The major contribution of the paper is to address conformal prediction with multi-view inputs. The proposed framework unifies and generalizes aggregation methods for prediction sets through various choices of score functions taking p-values as input.

The limitation remains over the class-conditional exchangeability assumption. Thank the author for their clarification and reference to the appendix. In fact, the exchangeability assumption does not hold for the LifeCLEF Plant Identification Task 2015 dataset.

审稿意见
5

This paper presents a novel framework for reducing uncertainty in class-conditional conformal prediction, specifically tailored to scenarios where multiple observations (e.g., images) of a single instance are available at test time. This setting is well-motivated by citizen science applications such as Pl@ntNet. The core idea is to perform class-conditional conformal prediction on each individual observation to generate p-values, and then aggregate these p-values to make a final prediction.
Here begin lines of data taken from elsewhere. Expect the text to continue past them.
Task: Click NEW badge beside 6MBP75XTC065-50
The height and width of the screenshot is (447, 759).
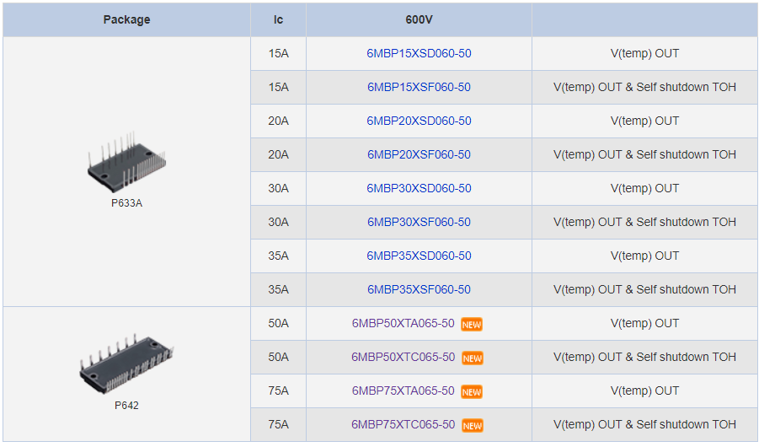Action: click(x=472, y=426)
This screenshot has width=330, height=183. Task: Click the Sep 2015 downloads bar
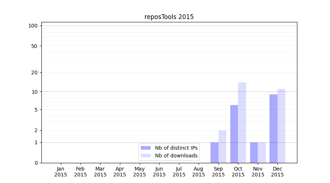coord(222,146)
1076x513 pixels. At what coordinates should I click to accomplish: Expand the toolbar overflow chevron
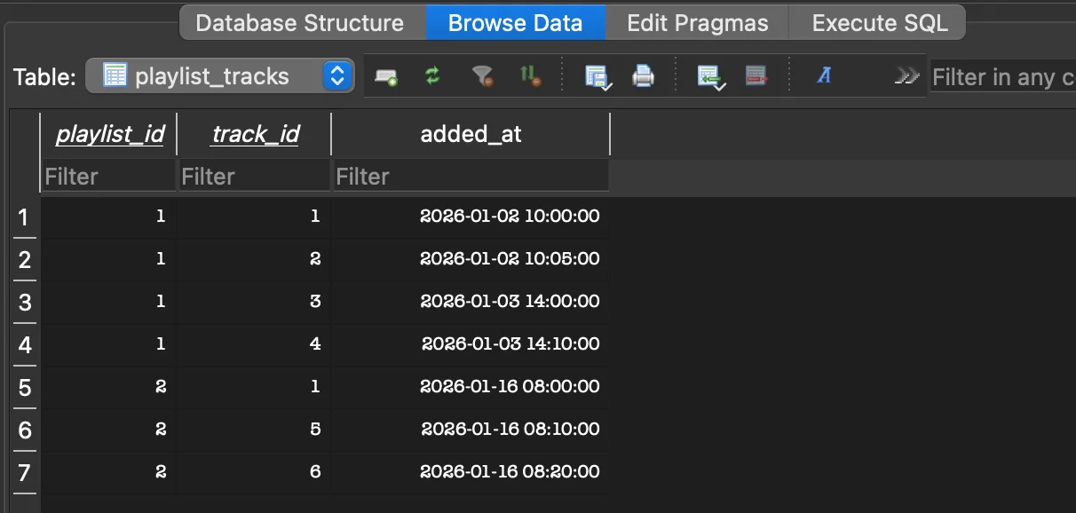coord(906,76)
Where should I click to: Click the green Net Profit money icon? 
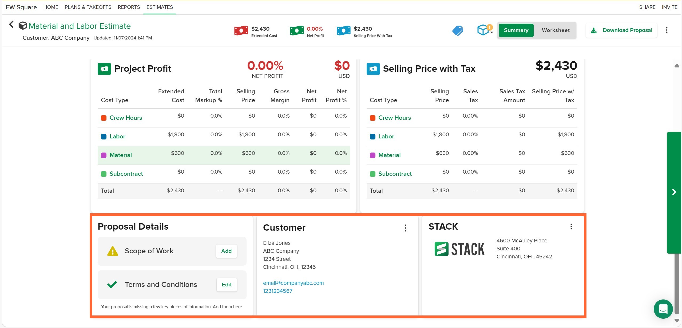(x=296, y=31)
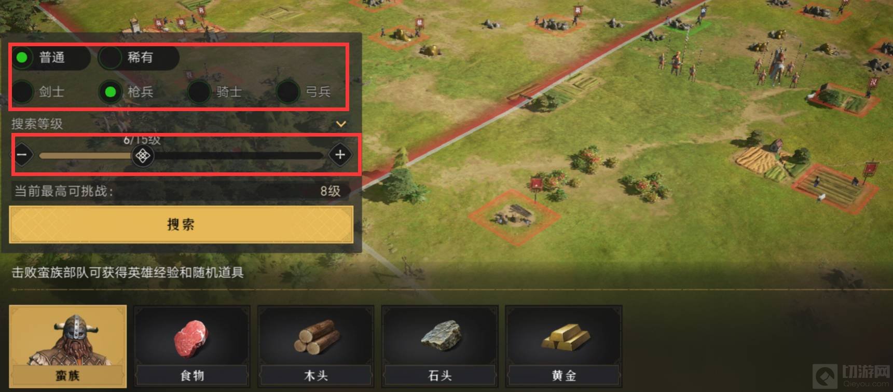The height and width of the screenshot is (392, 893).
Task: Select the 石头 stone resource icon
Action: [440, 346]
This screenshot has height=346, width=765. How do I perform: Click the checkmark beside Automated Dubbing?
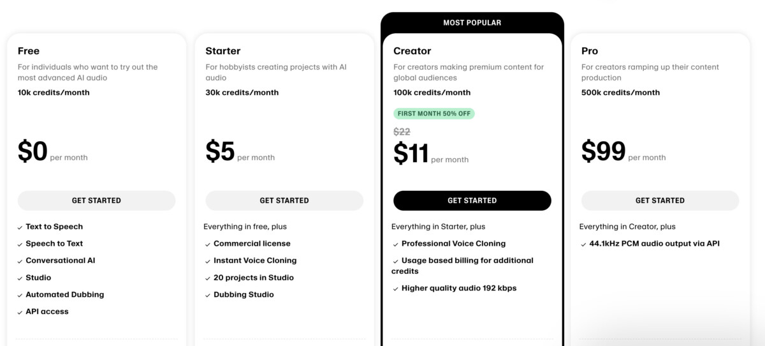click(20, 296)
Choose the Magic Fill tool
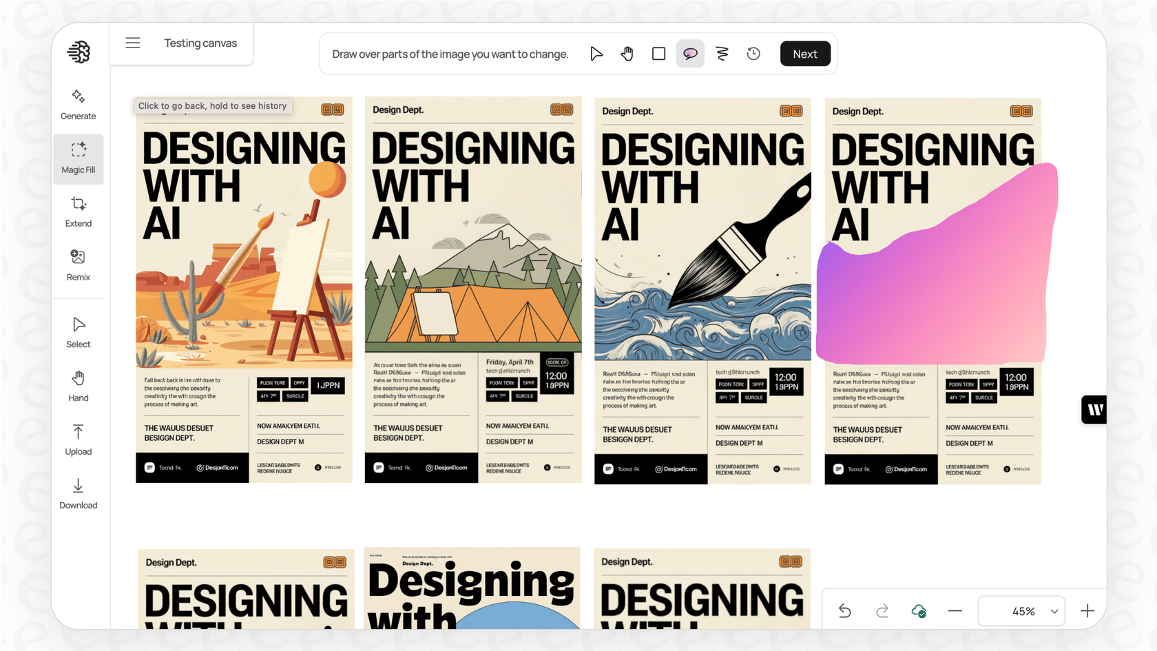The width and height of the screenshot is (1157, 651). click(78, 158)
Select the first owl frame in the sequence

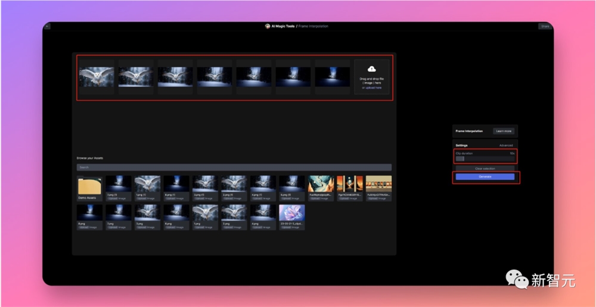click(97, 77)
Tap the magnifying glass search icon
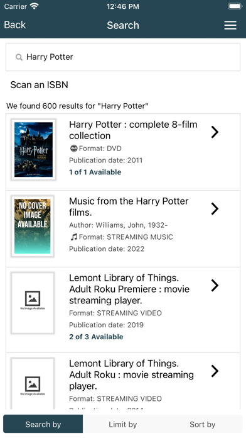The width and height of the screenshot is (246, 438). pos(19,57)
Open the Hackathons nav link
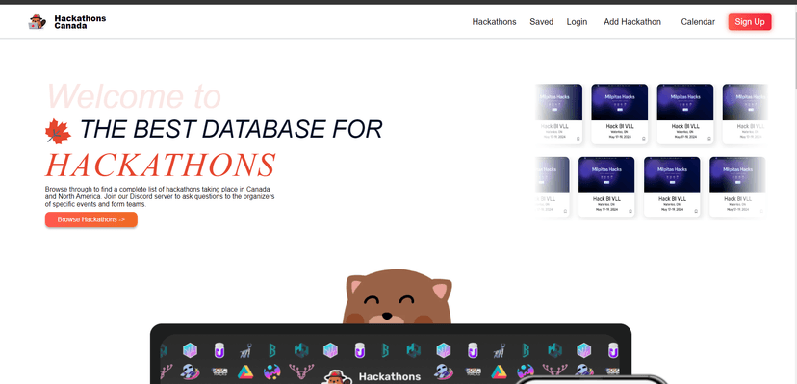Screen dimensions: 797x384 pyautogui.click(x=494, y=22)
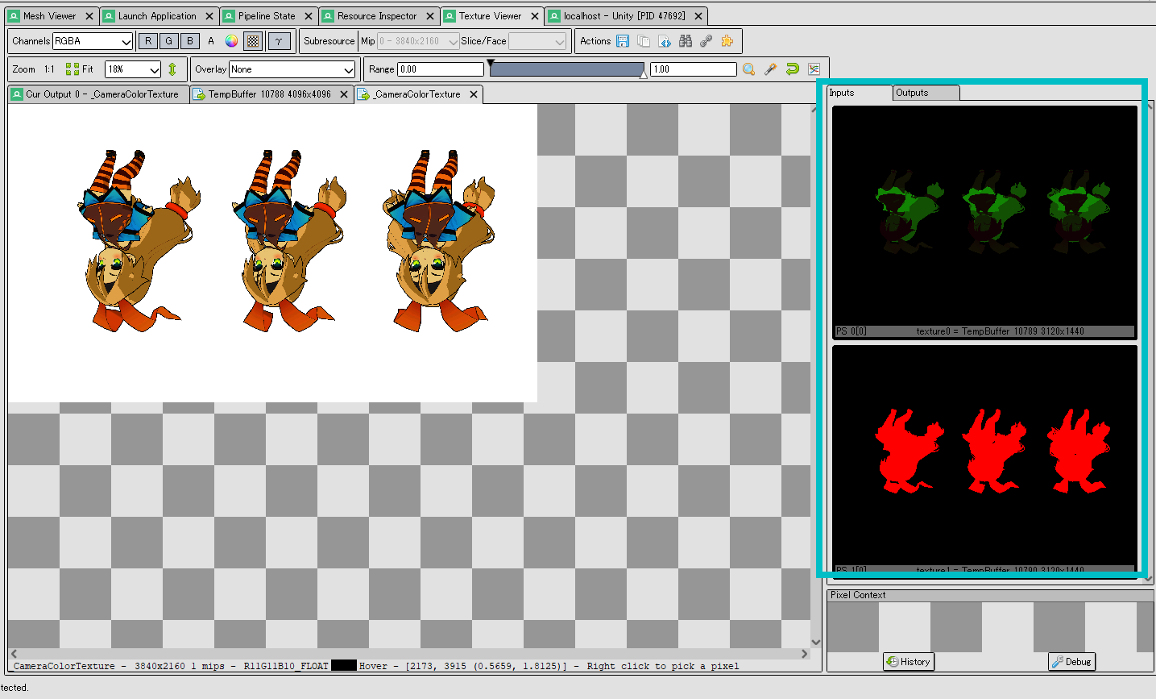Click the puzzle piece extension icon
The height and width of the screenshot is (699, 1156).
pos(727,41)
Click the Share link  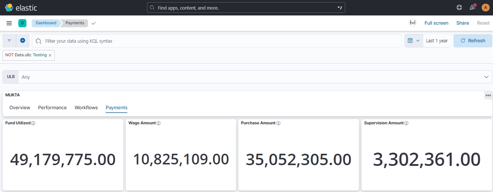(x=463, y=23)
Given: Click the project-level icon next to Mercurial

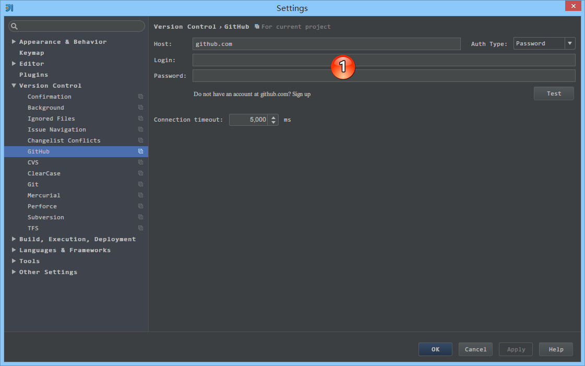Looking at the screenshot, I should (140, 195).
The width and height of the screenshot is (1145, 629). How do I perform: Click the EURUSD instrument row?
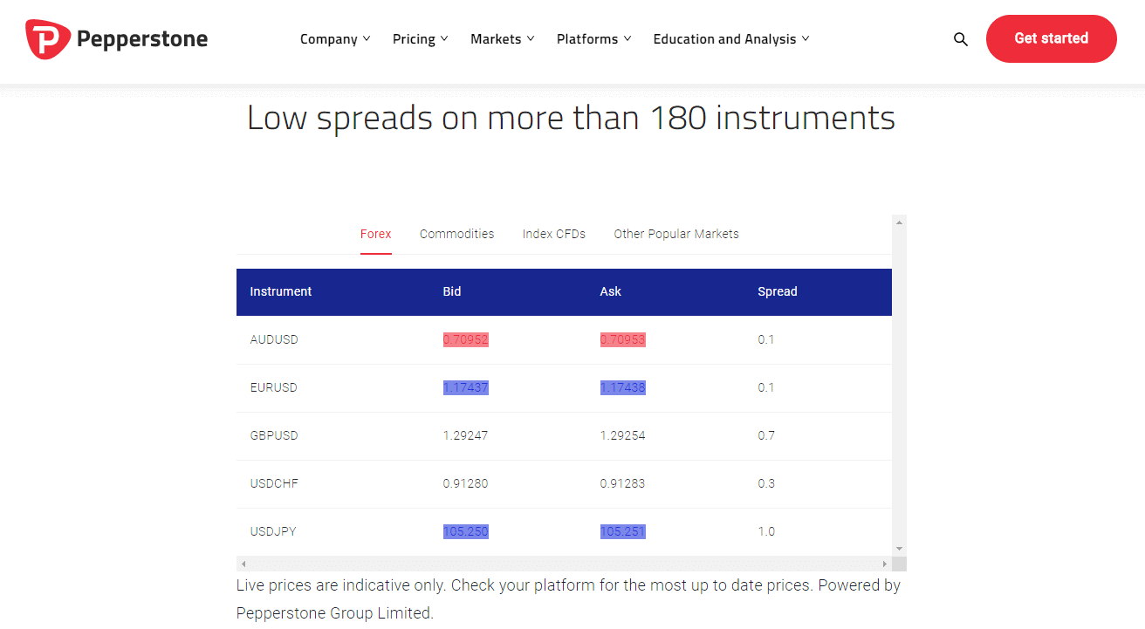click(x=564, y=388)
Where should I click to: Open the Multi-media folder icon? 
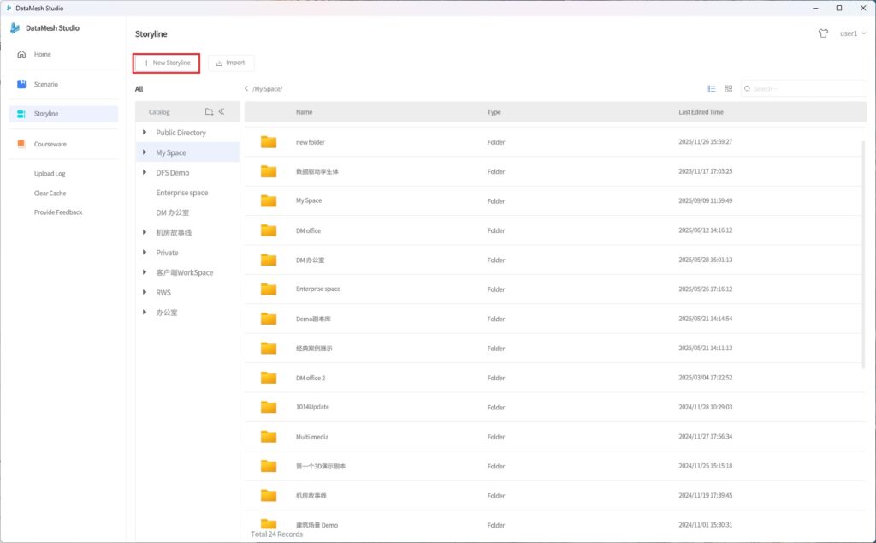click(x=269, y=437)
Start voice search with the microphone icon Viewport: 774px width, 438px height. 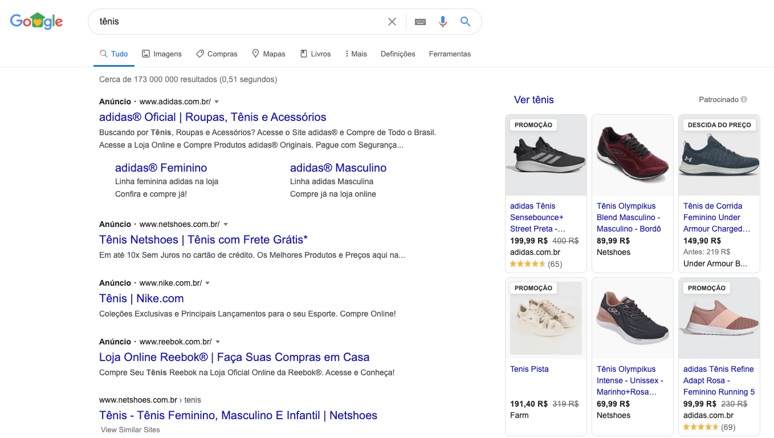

The authors first propose a refinement of majority voting by replacing the heuristic threshold with a quantile from the Beta-Binomial distribution. Second, they introduce a more powerful class of aggregation methods based on score functions defined directly on the vector of p-values. These methods—including scoring based on quantiles or the geometric area of the p-value trajectory—better capture joint information from multiple observations.

The authors validate their methods on synthetic data and the LifeCLEF 2015 plant identification dataset, demonstrating a significant reduction in prediction set size compared to baselines, while maintaining the desired class-conditional coverage guarantees.

优缺点分析

Strengths

  • The paper addresses uncertainty quantification in a setting where multiple inputs are available at test time, a scenario where standard conformal prediction is not directly applicable (as discussed in Appendix B).

  • The derivation of the joint distribution of ordered conditional p-values (Theorem 3.4) provides a solid foundation for Sections 4 and 5.

  • The paper offers two methodological contributions: (1) a refined majority voting scheme using the Beta-Binomial distribution (Section 4), which is a direct and elegant improvement over existing heuristics; and (2) a general framework for scoring p-value vectors based on simulation (Section 5), which flexibly captures the structure of joint p-values.

  • Experiments on both synthetic and real-world data show that the proposed methods, particularly the p-value scoring envelopes, produce significantly smaller prediction sets than baselines, while maintaining valid coverage.

Weaknesses

  • A major concern is the strong assumption of exchangeability among the multiple inputs (i.e., views) of a test instance. In real-world multi-view settings—such as images taken from different angles, lighting conditions, or crops—this assumption is often violated due to inherent correlations between views. For example, an image and its 90° rotation are not identically distributed and thus not exchangeable. The theoretical guarantees of the proposed framework rest on Assumption 3.3, which requires exchangeability between test-time inputs and the calibration data from the same class. To sidestep this issue, the experimental setup simulates multi-view data using independently drawn samples from the same class, thereby artificially restoring exchangeability. While this limitation is acknowledged, it raises significant doubts about whether the method can be reliably applied to realistic multi-view scenarios, particularly in cases where users submit similar or low-quality images.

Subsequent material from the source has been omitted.